In the article “Sustainable Strategy,” I analyzed the process in which we deviated from the correct basic assumptions of Israeli strategy. Wrong assumptions, primarily the assumption that the State of Israel had become a regional power, maneuvered us into corner where we remain stuck today. I further argued that the flawed theory according to which we can influence the intentions of the enemies in order to “deter them” without paying attention to their combat capabilities is what allowed the building up of the terrorist armies that delivered the blow of October. We now cling to the opposite error.

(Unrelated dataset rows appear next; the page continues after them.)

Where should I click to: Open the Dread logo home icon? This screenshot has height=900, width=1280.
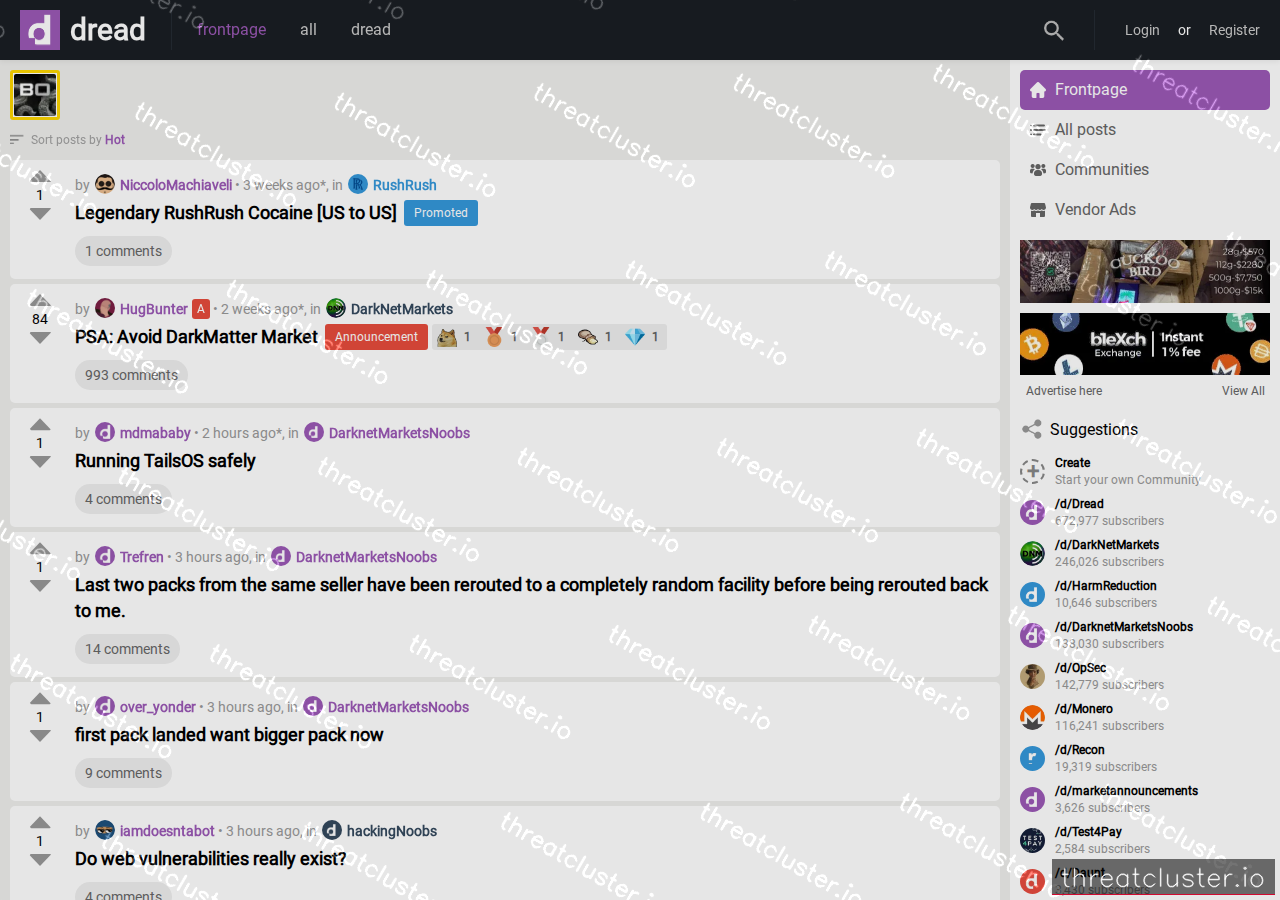point(40,30)
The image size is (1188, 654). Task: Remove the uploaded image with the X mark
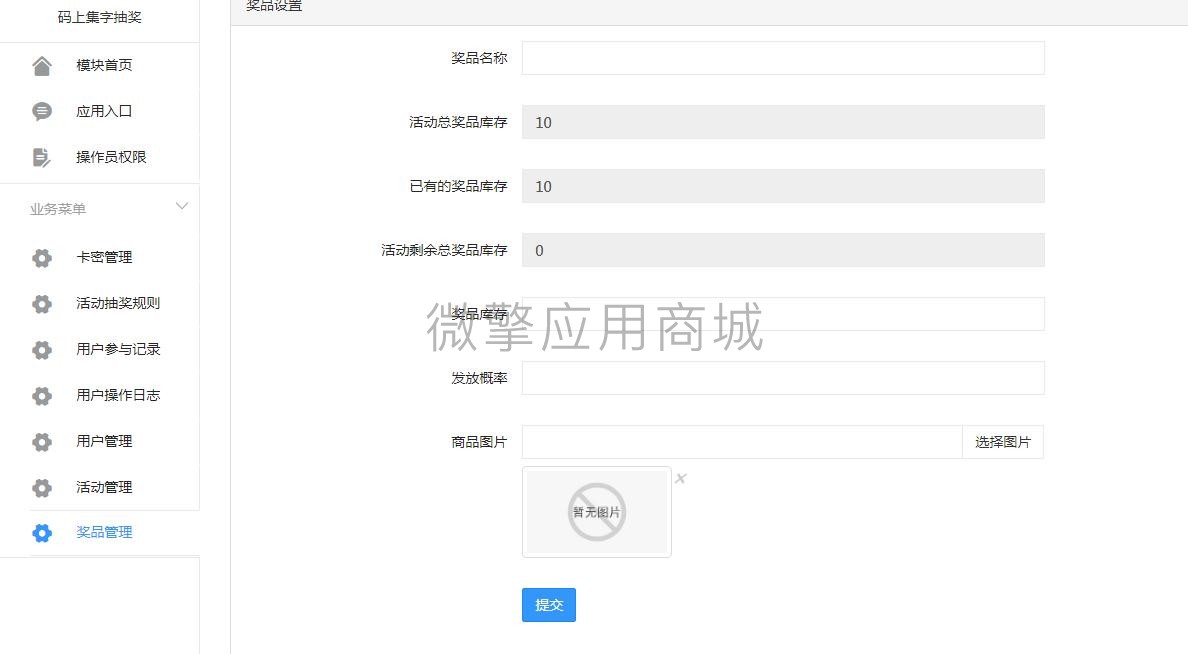(x=681, y=479)
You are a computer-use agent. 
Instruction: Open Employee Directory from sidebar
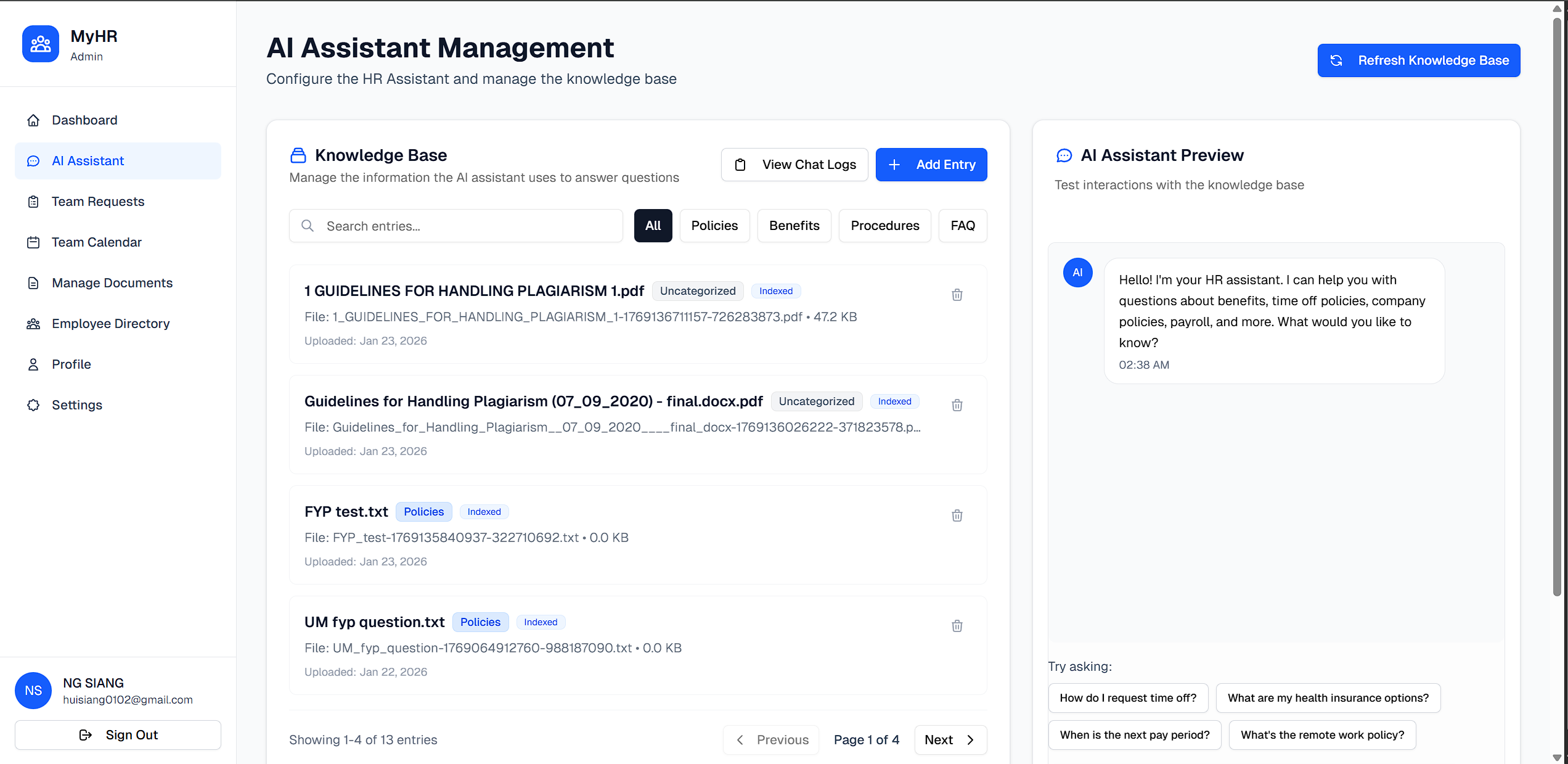[110, 324]
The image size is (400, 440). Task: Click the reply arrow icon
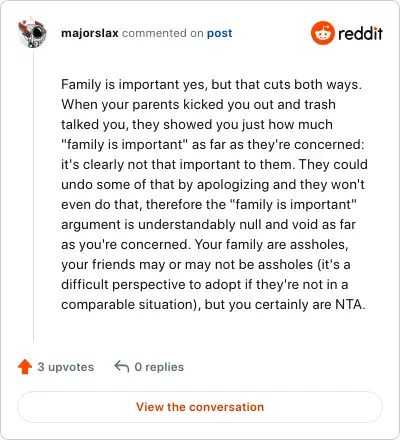pyautogui.click(x=122, y=366)
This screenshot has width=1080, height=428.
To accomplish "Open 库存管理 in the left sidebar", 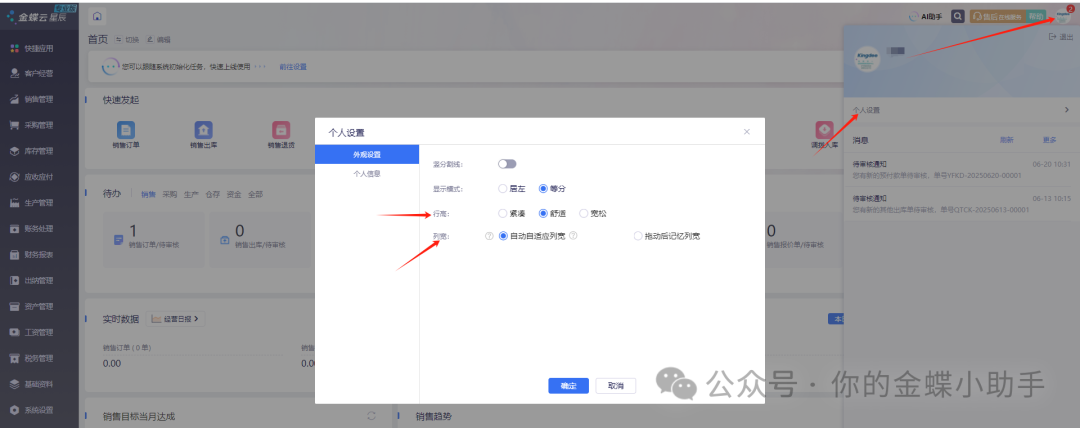I will (40, 151).
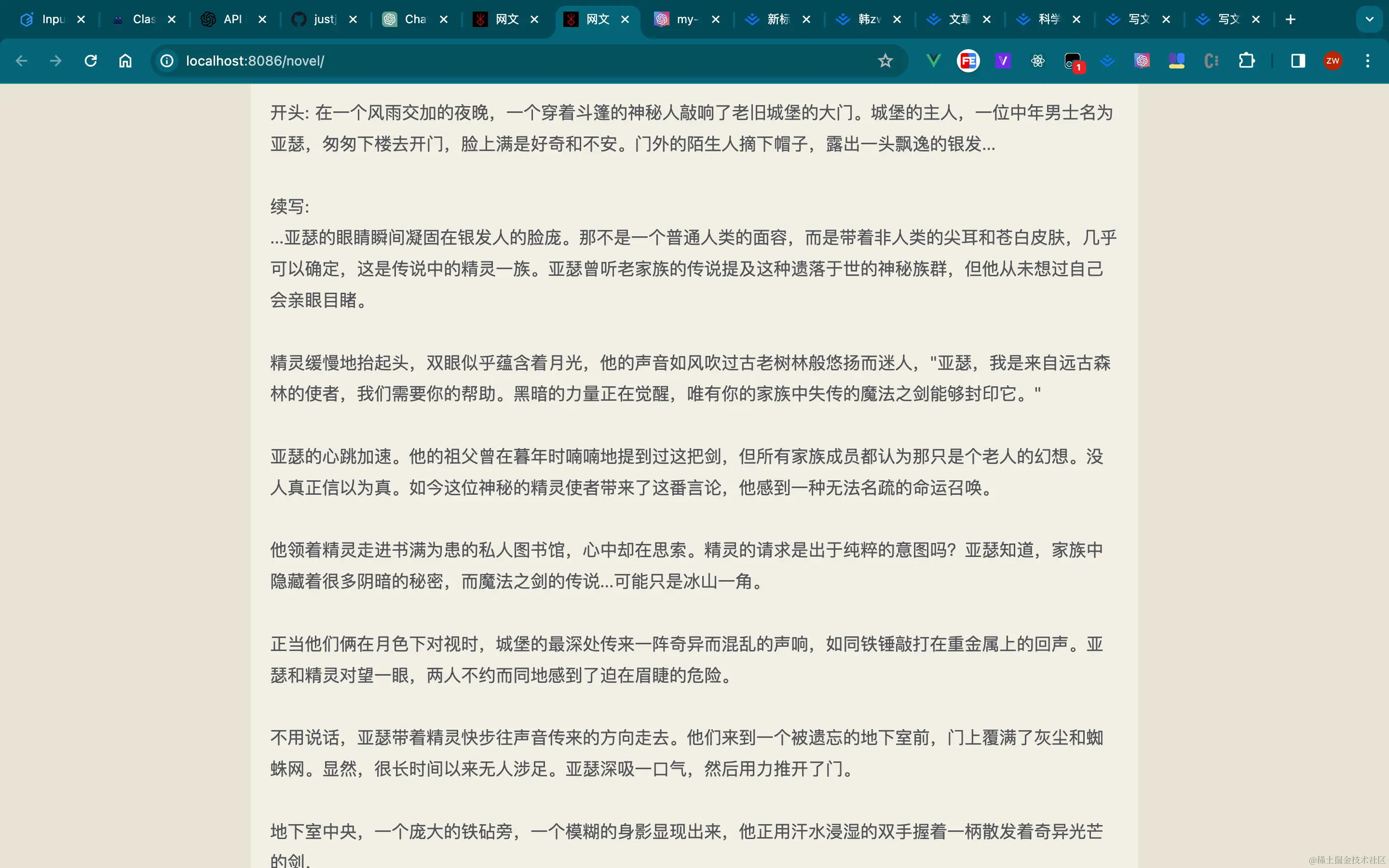
Task: Open the Chrome three-dot menu
Action: click(x=1368, y=60)
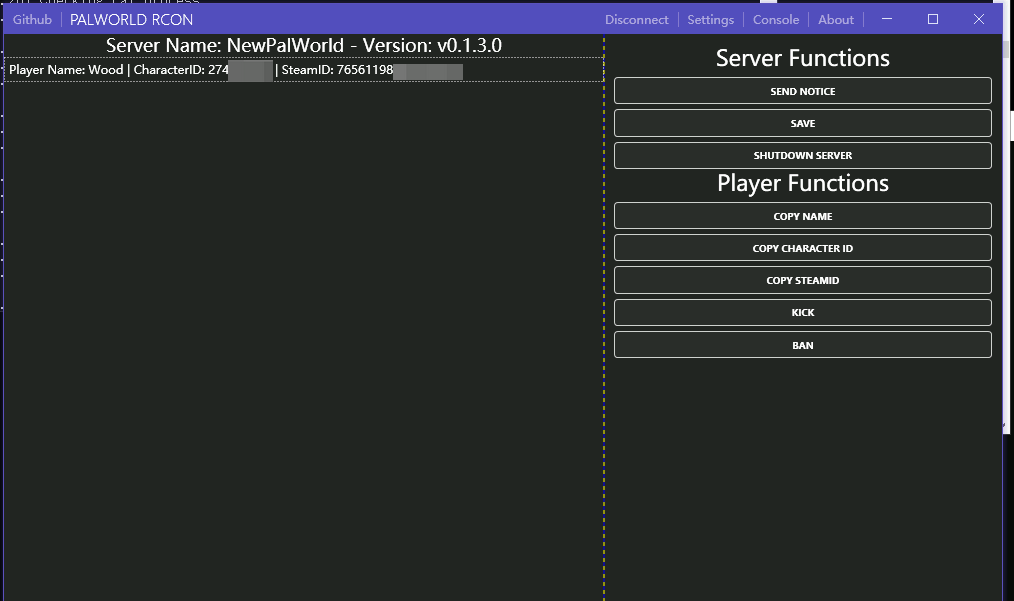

Much has been written about the Israeli refusal to deal with the “day after” issue. In the absence of a civilian alternative, Hamas has not only returned to control and restored its power in the neighborhoods from which the IDF withdraws, but it does not even feel threatened. There is, therefore, no time constraint from Hamas’s point of view, even in the context of a hostage deal.
If “total victory” means a complete and lasting removal of Hamas, it should only be understood as a long-term strategy that includes not only the military defeat of Hamas and the collapse of its government but also the stabilization and pacification of the Strip. Israel will be required to take care of the stabilization of the Strip through civil, security, and economic control mechanisms.
Clear strategic thinking, not politicization of the war, is required. The analogy of the Second World War, which was used to establish the idea of ”absolute victory,” indicates what is required here. De-radicalization of Germany and Japan was possible not only thanks to their unconditional surrender but also to some civil-economic measures that were taken.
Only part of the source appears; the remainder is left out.